■ TASK 1: Please reproduce, word for word, the section of the Kent State basketball page starting at "The men's basketball team played" and ending at "Paul G. Chandler.".
■ TASK 2: Condense the paragraph of the Kent State basketball page that begins "The 1922–23 Kent State Silver Foxes men's basketball team was" into a short list of its facts.

■ PROVIDED PASSAGE:

- Conference: Independent
- Record: 4–6
- Head coach: Paul G. Chandler (4th season);
- Home arena: Kent Congregational Gymnasium

= 1922–23 Kent State Silver Foxes men's basketball team =

American college basketball season

The 1922–23 Kent State Silver Foxes men's basketball team was the men's basketball team at what is now Kent State University in Kent, Ohio, then known as Kent State Normal College.

The men's basketball team played eight games in late 1922 and early 1923, finishing with a record of 1–7. It was the fourth and last year for coach Paul G. Chandler.

■ DATA EXCERPTS:
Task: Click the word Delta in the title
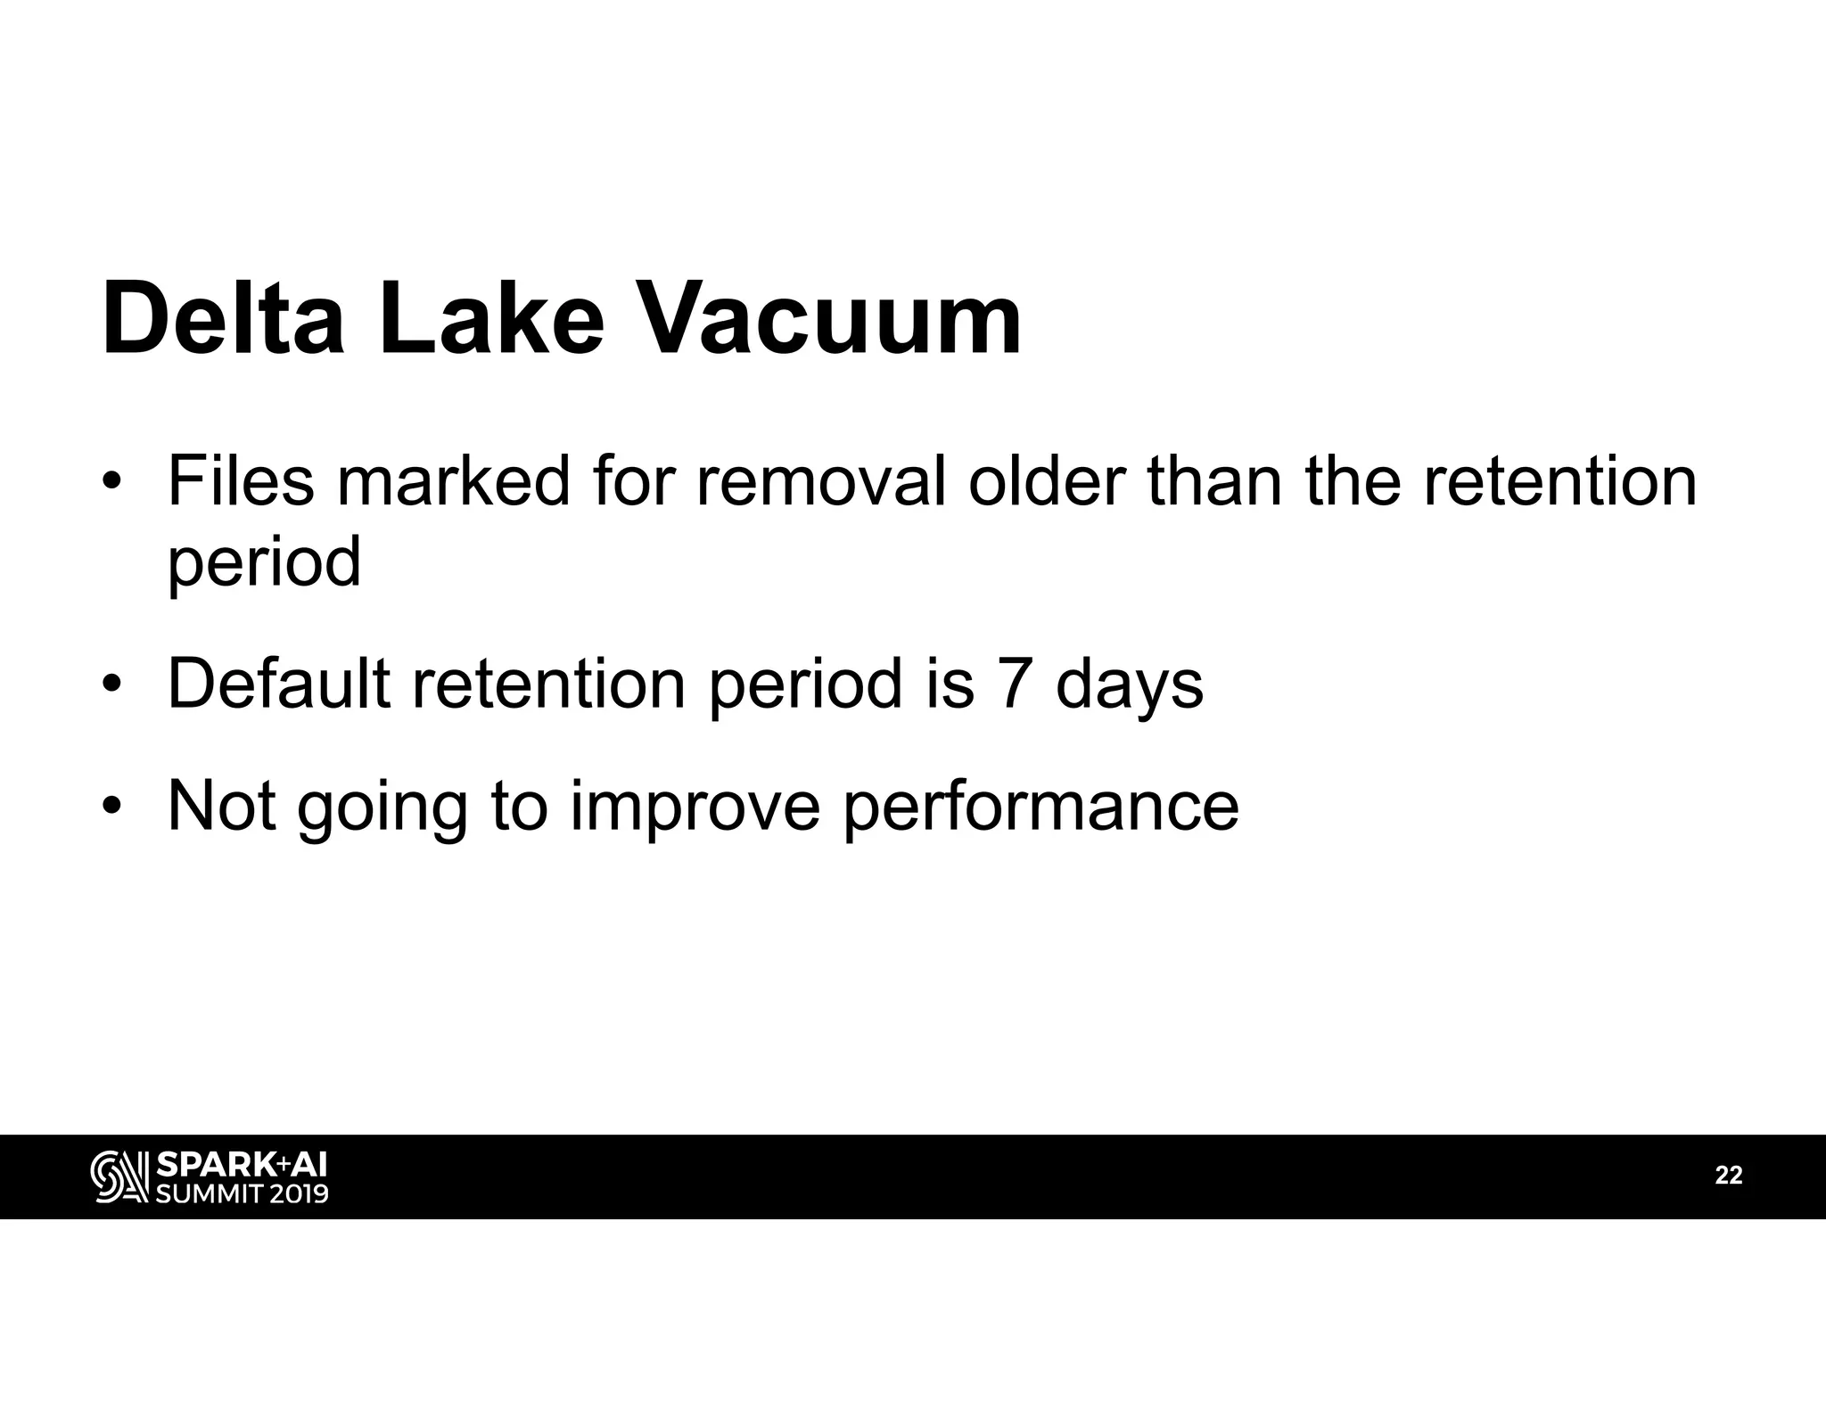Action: (223, 319)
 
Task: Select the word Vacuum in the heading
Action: (831, 319)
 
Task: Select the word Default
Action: (278, 685)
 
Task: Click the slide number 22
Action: (1729, 1176)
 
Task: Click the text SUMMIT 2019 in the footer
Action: (242, 1193)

■ CORRECT ANSWER 1:
The men's basketball team played eight games in late 1922 and early 1923, finishing with a record of 1–7. It was the fourth and last year for coach Paul G. Chandler.

■ CORRECT ANSWER 2:
- Team: 1922–23 Kent State Silver Foxes men's basketball
- School: what is now Kent State University, then known as Kent State Normal College
- Location: Kent, Ohio